Qualquer um que visse pensaria que eles eram uma família de três, pensou Elena Alves.

Se os pais não controlam a criança mimada, ela não iria se aborrecer à toa.

Mas a mordida em sua mão não podia ser deixada para lá.

— Tudo bem, meu marido vai me compensar.

Ela tirou a gaze da mão e estendeu-a diante de William Pinto.

— Aqui, olhe.

William Pinto franziu o cenho, e seu rosto fechou.

Ele achava que uma criança de quatro ou cinco anos tinha pouca força e que uma mordida não seria nada.

Mas a mão de Elena Alves estava em carne viva, duas fileiras de marcas de dentes profundas se destacavam na pele branca, parecendo dolorosas só de olhar.

— Que compensação você quer? É só pedir.

— Um imóvel.

O sorriso de Flávia Nunes quase não se sustentou, e ela olhou com ressentimento para William Pinto.

William Pinto não percebeu, mudando de assunto.

— Elena, vá para a empresa amanhã de manhã, já deixei tudo arranjado.

— Eu encontrei um emprego.

William Pinto sorriu levemente:

— Você não precisa ser teimosa na minha frente. Não é vergonha não encontrar emprego, de qualquer forma, eu cubro você. Trabalhe alguns dias se quiser, e se não quiser, volte para cuidar das flores.

Elena Alves sentiu um frio no coração e disse friamente:

— Eu vou trabalhar amanhã.

William Pinto estava convicto de que ela não encontraria emprego, o que era ridículo.

Se não tivesse cuidado dele em tempo integral por cinco anos, ela certamente teria uma carreira agora.

Flávia Nunes perguntou:

— Qual é a empresa? Quem sabe o William conhece alguém lá.

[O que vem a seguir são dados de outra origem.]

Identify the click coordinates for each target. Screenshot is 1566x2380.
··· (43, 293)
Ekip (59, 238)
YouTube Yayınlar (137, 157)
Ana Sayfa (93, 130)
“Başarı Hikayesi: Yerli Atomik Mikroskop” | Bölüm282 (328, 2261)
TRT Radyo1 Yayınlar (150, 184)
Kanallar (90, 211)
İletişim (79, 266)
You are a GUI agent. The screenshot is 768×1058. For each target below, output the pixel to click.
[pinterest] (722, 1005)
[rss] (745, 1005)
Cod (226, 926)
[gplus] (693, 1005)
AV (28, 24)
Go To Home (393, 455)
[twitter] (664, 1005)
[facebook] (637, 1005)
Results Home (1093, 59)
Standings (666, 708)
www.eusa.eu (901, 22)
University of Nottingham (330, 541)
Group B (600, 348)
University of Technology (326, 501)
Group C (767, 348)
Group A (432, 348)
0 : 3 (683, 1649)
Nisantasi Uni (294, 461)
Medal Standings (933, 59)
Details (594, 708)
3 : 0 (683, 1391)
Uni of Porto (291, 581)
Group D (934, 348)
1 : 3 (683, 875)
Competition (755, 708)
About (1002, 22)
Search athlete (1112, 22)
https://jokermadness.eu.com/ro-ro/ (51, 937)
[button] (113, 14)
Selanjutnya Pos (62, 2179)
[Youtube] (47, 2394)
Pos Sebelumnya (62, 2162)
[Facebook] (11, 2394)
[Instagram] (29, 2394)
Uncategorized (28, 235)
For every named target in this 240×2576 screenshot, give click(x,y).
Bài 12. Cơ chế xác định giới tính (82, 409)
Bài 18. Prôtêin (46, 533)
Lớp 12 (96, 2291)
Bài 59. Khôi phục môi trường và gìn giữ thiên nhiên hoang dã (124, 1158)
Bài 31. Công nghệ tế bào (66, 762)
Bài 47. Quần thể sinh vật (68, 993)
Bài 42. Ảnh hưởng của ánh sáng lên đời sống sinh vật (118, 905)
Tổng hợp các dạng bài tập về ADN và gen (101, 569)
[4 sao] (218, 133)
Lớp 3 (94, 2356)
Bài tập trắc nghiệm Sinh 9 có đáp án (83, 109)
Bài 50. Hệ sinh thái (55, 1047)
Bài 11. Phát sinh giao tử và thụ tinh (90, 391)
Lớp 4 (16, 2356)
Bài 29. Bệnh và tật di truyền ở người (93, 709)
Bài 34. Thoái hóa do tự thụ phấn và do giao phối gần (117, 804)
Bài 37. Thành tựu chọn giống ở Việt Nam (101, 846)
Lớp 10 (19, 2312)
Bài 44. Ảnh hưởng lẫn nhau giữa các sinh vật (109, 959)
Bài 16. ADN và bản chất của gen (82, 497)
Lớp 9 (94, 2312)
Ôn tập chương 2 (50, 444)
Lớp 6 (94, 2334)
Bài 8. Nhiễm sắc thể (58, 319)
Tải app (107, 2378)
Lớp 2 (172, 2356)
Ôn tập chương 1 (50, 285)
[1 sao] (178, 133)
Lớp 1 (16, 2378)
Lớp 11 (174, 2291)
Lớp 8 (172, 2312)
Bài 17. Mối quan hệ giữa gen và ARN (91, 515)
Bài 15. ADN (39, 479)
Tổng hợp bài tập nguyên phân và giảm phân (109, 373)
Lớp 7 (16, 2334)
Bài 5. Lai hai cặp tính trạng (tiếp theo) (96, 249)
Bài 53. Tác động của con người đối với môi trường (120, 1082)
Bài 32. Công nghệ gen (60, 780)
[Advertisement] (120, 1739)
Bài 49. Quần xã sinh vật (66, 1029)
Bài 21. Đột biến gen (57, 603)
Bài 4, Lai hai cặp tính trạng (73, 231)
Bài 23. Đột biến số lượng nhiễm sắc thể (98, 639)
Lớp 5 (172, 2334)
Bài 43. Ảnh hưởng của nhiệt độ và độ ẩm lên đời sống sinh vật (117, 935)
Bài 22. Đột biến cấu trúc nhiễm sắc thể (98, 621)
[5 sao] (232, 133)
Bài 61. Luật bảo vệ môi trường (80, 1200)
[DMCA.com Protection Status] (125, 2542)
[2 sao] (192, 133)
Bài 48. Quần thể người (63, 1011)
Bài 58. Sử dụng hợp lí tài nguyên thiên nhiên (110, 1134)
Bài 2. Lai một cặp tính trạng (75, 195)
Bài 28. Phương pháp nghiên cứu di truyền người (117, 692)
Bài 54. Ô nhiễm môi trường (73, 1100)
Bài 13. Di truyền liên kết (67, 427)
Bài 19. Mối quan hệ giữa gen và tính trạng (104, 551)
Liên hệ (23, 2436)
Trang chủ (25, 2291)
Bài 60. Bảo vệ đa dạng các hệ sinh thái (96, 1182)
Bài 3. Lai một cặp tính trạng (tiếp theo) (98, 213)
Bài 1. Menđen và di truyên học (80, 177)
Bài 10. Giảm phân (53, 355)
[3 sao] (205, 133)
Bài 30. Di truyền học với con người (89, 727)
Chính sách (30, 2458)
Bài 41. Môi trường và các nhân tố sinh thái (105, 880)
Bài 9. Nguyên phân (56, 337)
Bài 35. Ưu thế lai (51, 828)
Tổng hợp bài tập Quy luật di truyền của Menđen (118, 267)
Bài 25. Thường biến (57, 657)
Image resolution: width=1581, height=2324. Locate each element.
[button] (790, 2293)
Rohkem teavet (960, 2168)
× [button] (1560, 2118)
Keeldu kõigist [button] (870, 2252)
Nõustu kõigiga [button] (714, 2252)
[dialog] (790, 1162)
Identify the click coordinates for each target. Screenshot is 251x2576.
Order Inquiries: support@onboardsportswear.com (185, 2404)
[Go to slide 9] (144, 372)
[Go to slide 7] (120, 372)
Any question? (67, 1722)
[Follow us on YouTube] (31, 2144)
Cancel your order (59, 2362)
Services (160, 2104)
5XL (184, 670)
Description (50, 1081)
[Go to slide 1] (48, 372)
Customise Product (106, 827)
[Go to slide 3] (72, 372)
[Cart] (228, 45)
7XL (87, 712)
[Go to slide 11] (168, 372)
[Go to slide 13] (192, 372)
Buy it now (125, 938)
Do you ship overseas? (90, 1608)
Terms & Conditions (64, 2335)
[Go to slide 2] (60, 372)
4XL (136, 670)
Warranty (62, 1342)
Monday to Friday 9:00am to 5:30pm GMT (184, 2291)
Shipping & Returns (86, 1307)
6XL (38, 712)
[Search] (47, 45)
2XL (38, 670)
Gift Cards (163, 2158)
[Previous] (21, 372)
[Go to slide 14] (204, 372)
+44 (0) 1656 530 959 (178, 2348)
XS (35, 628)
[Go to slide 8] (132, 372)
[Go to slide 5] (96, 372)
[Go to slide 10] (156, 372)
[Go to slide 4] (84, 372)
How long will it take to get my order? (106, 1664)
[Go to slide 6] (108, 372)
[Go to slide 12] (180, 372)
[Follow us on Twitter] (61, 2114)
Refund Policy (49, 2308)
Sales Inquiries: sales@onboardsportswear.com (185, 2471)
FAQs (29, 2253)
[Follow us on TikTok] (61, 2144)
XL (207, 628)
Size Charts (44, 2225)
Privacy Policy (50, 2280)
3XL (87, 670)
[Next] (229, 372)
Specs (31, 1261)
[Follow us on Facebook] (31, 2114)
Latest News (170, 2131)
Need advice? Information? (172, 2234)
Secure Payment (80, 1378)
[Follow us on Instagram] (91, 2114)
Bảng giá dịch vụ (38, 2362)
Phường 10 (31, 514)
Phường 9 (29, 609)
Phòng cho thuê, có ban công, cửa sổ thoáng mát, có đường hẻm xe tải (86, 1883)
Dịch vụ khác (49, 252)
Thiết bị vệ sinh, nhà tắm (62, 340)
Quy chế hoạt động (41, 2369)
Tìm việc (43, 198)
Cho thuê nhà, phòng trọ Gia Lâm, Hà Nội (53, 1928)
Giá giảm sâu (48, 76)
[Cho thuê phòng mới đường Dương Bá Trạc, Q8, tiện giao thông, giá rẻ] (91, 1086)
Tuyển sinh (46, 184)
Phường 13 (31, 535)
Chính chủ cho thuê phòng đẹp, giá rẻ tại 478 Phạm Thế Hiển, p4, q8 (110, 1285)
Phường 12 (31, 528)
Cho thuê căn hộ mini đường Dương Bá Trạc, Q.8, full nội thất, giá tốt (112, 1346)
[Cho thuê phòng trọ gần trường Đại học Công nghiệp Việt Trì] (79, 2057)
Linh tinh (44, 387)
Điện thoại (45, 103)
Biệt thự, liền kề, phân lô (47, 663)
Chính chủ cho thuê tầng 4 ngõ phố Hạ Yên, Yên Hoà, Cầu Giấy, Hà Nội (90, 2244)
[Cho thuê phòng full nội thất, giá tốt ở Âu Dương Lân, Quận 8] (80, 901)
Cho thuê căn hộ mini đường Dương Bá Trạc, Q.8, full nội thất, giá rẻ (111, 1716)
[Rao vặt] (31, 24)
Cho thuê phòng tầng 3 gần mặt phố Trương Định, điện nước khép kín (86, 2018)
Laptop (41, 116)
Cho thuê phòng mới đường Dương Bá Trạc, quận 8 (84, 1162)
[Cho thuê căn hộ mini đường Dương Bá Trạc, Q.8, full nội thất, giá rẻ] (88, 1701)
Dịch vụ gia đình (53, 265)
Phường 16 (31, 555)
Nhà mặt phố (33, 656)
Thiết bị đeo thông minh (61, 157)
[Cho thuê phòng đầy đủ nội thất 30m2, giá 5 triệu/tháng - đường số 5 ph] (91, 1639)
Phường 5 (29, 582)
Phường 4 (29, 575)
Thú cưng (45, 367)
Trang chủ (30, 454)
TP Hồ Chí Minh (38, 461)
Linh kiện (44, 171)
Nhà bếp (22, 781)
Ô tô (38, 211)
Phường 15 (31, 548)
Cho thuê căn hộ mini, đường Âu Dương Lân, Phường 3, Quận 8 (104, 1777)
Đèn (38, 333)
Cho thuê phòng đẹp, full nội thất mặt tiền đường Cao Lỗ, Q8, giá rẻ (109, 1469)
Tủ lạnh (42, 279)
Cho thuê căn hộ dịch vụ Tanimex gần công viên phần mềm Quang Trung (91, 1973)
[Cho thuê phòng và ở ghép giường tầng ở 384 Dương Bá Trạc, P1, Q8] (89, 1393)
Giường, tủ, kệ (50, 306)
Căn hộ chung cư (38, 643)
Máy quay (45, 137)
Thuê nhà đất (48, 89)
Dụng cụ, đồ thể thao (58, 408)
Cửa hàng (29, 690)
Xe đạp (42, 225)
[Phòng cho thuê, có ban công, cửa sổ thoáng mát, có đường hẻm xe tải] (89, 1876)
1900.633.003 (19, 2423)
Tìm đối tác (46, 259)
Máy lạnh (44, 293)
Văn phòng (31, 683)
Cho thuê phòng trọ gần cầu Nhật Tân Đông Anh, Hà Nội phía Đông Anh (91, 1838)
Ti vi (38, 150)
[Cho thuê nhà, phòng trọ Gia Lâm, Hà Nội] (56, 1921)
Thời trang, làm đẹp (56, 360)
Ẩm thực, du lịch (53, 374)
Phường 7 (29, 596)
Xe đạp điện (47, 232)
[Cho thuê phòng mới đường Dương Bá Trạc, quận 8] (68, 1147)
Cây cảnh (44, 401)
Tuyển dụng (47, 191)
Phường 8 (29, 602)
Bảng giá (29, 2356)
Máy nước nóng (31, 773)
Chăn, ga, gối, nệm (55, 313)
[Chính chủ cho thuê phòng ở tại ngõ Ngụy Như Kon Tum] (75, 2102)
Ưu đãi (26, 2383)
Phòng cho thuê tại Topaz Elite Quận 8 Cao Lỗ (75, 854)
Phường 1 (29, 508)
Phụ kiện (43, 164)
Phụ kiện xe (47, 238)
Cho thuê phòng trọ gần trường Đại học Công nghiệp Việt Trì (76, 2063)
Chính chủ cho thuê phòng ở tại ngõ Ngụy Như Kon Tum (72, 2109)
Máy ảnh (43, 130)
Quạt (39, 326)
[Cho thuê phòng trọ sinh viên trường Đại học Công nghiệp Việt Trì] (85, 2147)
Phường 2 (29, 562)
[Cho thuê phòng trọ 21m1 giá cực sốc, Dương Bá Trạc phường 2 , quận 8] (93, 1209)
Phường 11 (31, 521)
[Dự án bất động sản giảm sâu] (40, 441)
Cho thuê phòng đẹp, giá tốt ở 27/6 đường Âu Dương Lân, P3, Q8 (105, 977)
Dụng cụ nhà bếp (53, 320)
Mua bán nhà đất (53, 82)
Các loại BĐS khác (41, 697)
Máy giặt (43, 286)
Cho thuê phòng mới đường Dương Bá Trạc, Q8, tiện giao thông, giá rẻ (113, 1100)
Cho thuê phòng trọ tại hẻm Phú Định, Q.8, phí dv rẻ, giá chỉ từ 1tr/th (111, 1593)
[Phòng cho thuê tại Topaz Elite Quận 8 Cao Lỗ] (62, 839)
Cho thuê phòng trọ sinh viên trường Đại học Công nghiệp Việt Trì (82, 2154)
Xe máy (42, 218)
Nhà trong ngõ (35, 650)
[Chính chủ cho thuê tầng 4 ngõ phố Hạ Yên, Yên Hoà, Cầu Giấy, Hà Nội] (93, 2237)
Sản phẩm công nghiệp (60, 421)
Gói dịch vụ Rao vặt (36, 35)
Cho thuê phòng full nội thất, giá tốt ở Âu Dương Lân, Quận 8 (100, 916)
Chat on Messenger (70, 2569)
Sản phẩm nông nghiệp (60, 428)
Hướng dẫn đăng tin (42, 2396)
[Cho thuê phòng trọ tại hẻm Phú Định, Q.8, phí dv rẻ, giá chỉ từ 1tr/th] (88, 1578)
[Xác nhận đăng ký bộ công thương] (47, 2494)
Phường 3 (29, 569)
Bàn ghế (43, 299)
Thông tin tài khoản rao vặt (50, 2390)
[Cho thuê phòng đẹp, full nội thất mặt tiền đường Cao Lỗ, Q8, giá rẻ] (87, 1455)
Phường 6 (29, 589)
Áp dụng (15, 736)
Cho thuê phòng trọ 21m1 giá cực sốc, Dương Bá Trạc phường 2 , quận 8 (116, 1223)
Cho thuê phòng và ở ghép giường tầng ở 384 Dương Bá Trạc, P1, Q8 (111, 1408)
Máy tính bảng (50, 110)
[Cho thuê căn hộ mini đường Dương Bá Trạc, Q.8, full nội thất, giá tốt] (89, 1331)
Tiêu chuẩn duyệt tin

Elena Alves estava um pouco hesitante, na verdade ela ainda estava duvidando se aquilo era verdade ou não.

IFOOD é uma empresa internacionalmente reconhecida na qual muita gente se esmaga para conseguir entrar; os entrevistadores a tinham rejeitado, mas ainda assim lhe enviaram um e-mail de aceitação.

Ela verificou o remetente e confirmou que era do setor de recursos humanos da IFOOD. Embora seja quase impossível uma empresa desse porte cometer erro, o fato era realmente muito estranho. Para saber se realmente tinha sido contratada, só descobriria indo lá amanhã.